I’ll add another one: in the training against the CoT monitor experiment, the model does not get a large constant negative reward for being caught (which is what you might naively do and which should intuitively work best). Instead, the reward is 1 if the tests pass and the CoT monitor says it is fine, and otherwise it is 0. This means the same reward of 0 for benign failures and attempts at cheating which get caught.
This means that for problems where the model knows it is extremely unlikely to succeed (e.g. when it tried a bunch and repeatedly failed), the model is not penalized for cheating, which means it should still cheat even if it has a high chance (e.g. 90%) of being caught by the CoT monitor.
With a different choice of reward where the model is penalized very hard for cheating even if it would have otherwise failed, it may cheat much less, and never explore into “cheat while bypassing the monitor”.
Thanks for the example! I think it moderately convinced me that having CoT become hard for humans to understand in the next 2 years is slightly more plausible than I thought.

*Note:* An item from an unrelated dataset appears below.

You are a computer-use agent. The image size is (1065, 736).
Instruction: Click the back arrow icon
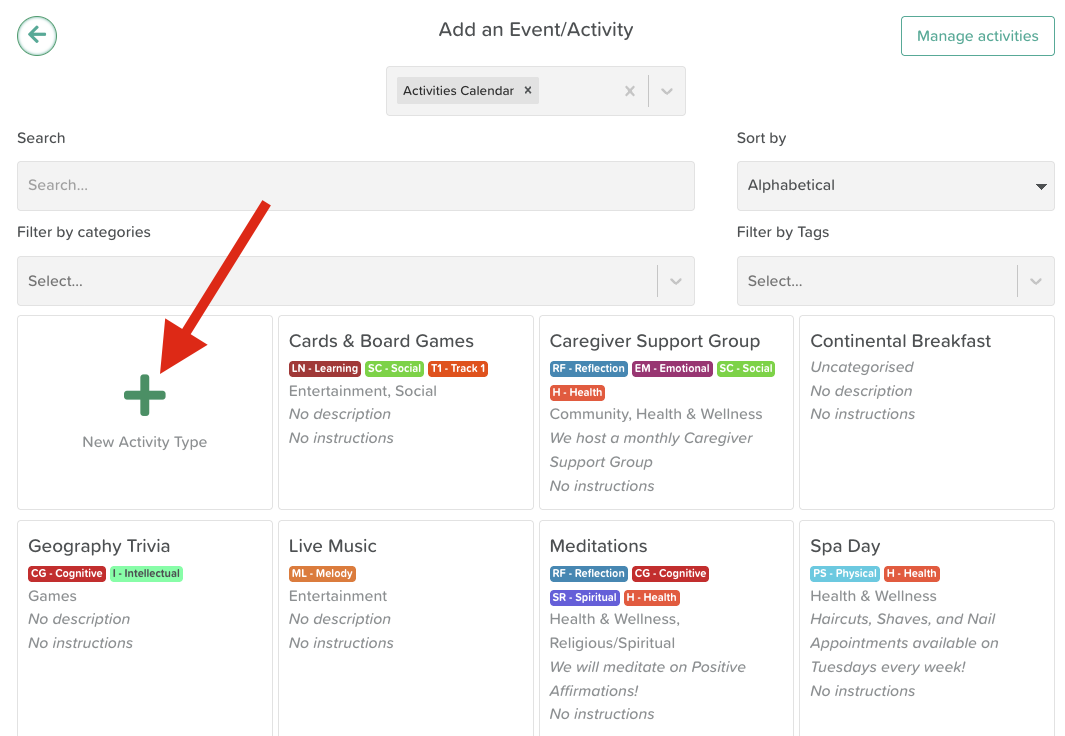pos(37,36)
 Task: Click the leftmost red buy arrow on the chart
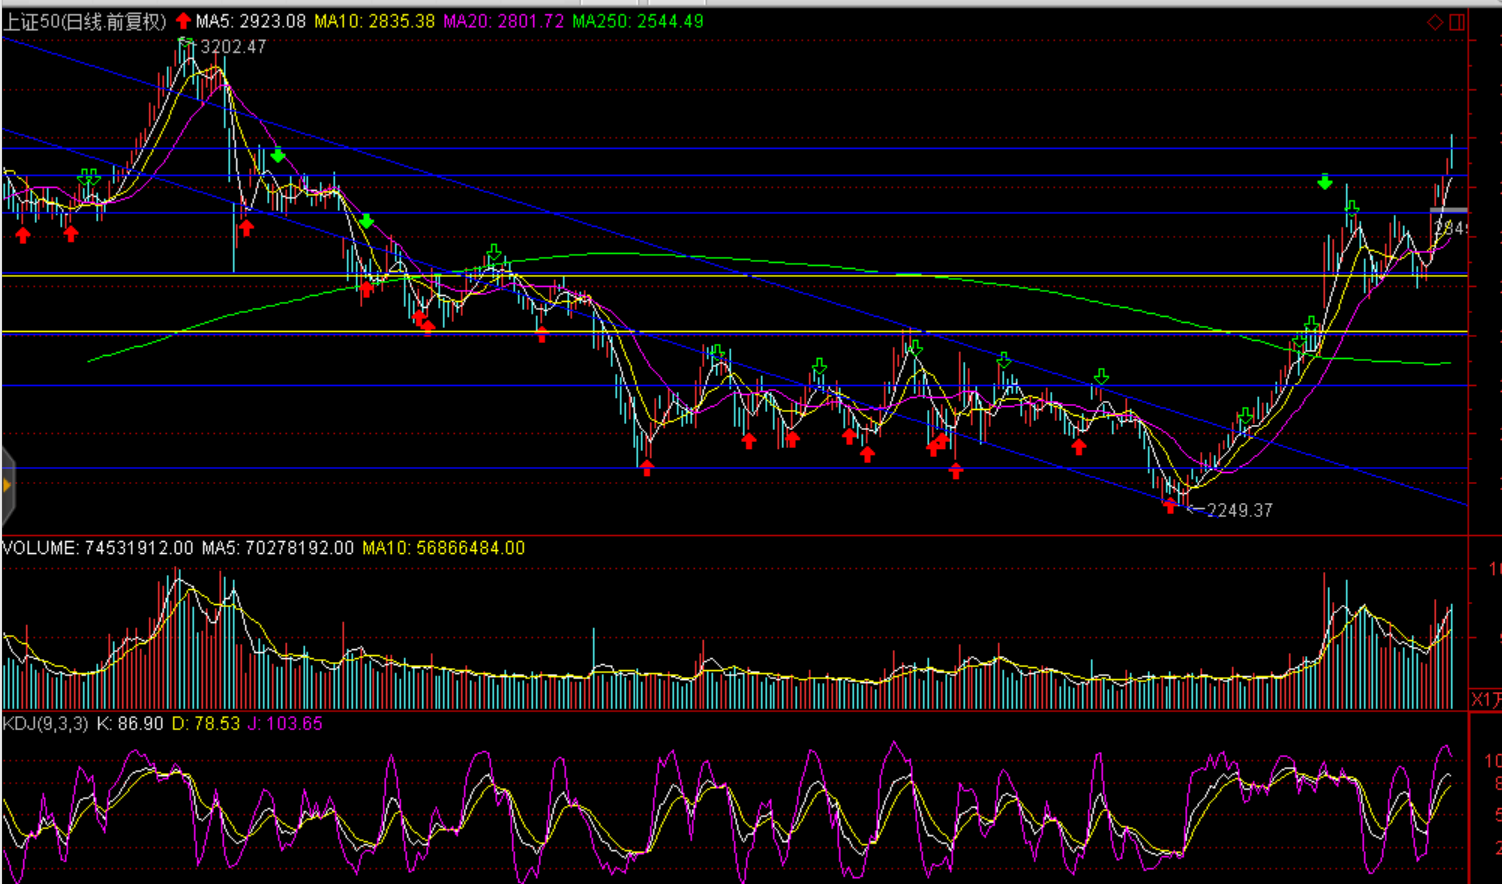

I still think that even for the things you described, it will be relatively easy for the base model to understand what is going on, and it’s likely that GPT-4o will too. See the discussion in another comment thread about “chicken-and-egg” problems when learning new encodings, which I think make it much easier to learn things like switching languages or skipping stopwords that take almost no additional effort to decode (therefore the it is incentivized to use the new encoding without the need to learn a new decoder). I see how once you get a model using “freestyling words” frequently the decoder becomes better over time at understanding freestyling in general (though it will be slow because it is trained using RL rather than SL), which allows you to eventually shift to encodings that the base model and GPT-4o don’t understand, but my guess is that this will take a long time (>the first 1e28 FLOP RL run?).